In [20]:
!pip install transformers



### Load question answering and transformers


In [21]:
import torch
from transformers import BertForQuestionAnswering
from transformers import BertTokenizer

#Model
model = BertForQuestionAnswering.from_pretrained('bert-large-uncased-whole-word-masking-finetuned-squad')

#Tokenizer
tokenizer = BertTokenizer.from_pretrained('bert-large-uncased-whole-word-masking-finetuned-squad')


Note: The BertForQuestionAnswering class supports fine-tunning. We can fine-tune this model on our own dataset.

Create a QA example and use function encode_plus() to encode the example. The function encode_plus() returns a dictionary that contains input_ids, token_type_ids, and attention mask but we only need input_ids and token_type_ids for the QA task.

In [22]:
question = '''What is minimum spanning tree?'''

paragraph = ''' In computer science, Prim's algorithm is a greedy algorithm that finds a minimum spanning tree for a weighted undirected graph. 
                This means it finds a subset of the edges that forms a tree that includes every vertex, where the total weight of all the edges 
                in the tree is minimized.'''
            
encoding = tokenizer.encode_plus(text=question,text_pair=paragraph, add_special_tokens=True)

inputs = encoding['input_ids']  #Token embeddings
sentence_embedding = encoding['token_type_ids']  #Segment embeddings
tokens = tokenizer.convert_ids_to_tokens(inputs) #input tokens

Note: In the case of multiple QA examples, we’ll need to make all the vectors the same size by padding shorter sentences with the token id 0.
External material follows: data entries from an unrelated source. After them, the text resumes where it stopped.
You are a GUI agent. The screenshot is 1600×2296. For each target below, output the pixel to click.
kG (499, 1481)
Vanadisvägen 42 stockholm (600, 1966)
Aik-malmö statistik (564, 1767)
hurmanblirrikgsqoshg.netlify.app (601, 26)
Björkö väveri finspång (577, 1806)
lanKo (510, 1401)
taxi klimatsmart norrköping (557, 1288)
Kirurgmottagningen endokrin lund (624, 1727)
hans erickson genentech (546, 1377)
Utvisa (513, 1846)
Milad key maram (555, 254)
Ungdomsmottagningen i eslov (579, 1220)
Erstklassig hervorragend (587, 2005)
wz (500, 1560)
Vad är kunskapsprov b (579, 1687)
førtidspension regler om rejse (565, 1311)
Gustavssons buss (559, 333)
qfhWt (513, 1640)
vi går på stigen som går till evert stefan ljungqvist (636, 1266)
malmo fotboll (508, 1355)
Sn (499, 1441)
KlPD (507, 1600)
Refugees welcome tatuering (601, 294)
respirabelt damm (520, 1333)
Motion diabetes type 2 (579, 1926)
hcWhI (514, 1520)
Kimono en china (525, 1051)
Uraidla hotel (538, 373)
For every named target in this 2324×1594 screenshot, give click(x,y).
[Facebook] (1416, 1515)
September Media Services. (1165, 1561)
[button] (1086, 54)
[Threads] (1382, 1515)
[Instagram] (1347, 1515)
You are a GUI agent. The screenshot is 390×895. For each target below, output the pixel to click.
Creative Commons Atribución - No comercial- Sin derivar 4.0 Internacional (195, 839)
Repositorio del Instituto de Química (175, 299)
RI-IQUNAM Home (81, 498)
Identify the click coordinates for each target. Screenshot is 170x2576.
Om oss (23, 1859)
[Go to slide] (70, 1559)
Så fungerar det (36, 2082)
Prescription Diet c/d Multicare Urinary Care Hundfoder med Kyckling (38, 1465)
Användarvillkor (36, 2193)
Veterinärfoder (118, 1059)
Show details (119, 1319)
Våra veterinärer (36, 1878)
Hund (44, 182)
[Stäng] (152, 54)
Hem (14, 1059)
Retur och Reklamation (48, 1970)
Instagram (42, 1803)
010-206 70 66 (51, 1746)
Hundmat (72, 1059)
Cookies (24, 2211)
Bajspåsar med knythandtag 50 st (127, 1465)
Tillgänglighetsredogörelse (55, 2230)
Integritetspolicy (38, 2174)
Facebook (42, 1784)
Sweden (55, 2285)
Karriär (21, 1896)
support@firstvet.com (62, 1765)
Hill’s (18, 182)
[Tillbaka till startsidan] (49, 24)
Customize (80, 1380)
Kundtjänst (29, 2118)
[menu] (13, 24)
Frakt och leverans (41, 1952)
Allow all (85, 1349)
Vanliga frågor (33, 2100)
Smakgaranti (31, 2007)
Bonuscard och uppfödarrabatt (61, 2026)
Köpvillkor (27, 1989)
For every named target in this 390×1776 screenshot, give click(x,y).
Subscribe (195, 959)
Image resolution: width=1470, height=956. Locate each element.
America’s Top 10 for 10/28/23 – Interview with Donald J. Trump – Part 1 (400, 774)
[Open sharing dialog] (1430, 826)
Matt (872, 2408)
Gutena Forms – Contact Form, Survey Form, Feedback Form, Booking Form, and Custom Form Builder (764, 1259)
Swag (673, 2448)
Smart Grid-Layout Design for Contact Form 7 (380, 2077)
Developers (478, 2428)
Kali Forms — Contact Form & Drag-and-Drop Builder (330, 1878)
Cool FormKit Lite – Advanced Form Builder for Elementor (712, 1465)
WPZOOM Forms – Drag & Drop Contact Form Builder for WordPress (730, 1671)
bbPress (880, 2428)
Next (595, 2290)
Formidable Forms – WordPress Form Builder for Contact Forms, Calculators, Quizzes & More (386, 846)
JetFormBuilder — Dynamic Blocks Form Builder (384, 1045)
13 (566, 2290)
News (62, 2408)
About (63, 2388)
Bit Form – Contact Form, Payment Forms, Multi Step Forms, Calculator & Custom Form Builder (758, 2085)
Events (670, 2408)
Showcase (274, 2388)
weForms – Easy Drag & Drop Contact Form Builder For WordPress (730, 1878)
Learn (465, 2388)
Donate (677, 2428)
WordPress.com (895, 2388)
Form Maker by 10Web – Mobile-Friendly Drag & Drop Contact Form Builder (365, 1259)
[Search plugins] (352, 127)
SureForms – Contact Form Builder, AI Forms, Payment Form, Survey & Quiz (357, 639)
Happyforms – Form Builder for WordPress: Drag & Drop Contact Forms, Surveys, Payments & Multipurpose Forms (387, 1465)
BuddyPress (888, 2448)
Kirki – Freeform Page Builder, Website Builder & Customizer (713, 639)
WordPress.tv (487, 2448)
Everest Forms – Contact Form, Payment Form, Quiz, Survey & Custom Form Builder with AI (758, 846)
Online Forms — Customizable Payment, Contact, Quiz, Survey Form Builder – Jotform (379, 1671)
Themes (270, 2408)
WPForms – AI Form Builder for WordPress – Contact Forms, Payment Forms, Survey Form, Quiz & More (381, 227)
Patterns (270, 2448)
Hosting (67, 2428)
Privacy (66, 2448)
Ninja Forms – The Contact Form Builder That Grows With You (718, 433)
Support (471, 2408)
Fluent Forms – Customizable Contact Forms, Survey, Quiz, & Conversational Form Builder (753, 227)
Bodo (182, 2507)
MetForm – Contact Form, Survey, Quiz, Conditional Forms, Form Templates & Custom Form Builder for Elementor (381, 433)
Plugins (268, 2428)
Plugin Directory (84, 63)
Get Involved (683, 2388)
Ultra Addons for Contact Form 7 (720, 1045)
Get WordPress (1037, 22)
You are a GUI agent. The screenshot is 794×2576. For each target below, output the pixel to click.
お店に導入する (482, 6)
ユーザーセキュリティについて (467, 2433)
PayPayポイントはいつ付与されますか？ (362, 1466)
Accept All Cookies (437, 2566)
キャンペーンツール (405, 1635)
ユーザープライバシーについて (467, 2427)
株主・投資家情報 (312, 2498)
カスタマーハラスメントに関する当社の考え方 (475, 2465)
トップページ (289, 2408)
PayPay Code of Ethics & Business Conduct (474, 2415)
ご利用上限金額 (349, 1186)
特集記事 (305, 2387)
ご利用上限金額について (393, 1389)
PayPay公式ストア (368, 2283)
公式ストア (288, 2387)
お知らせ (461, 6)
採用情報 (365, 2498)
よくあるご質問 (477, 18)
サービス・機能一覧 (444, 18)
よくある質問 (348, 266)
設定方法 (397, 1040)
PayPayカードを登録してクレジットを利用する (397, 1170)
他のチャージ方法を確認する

Run the QA example through the loaded model.

In [23]:
start_scores, end_scores = model(input_ids=torch.tensor([inputs]), token_type_ids=torch.tensor([sentence_embedding]))



Now we have start scores and end scores we can get both the start index and the end index and use both the indices for span prediction.


In [24]:
start_index = torch.argmax(start_scores)

end_index = torch.argmax(end_scores)

answer = ' '.join(tokens[start_index:end_index+1])
answer

'a subset of the edges that forms a tree that includes every vertex'



Note: The model is likely to predict an end word that is before the start word. The correct way is to pick a span for which the total score (start score + end score) is maximum where end_index ≥ start_index.

Note: BERT uses wordpiece tokenization. Wordpiece split the tokens like “playing” to “play and ##ing”. It also covers a wider spectrum of Out-Of-Vocabulary (OOV) words.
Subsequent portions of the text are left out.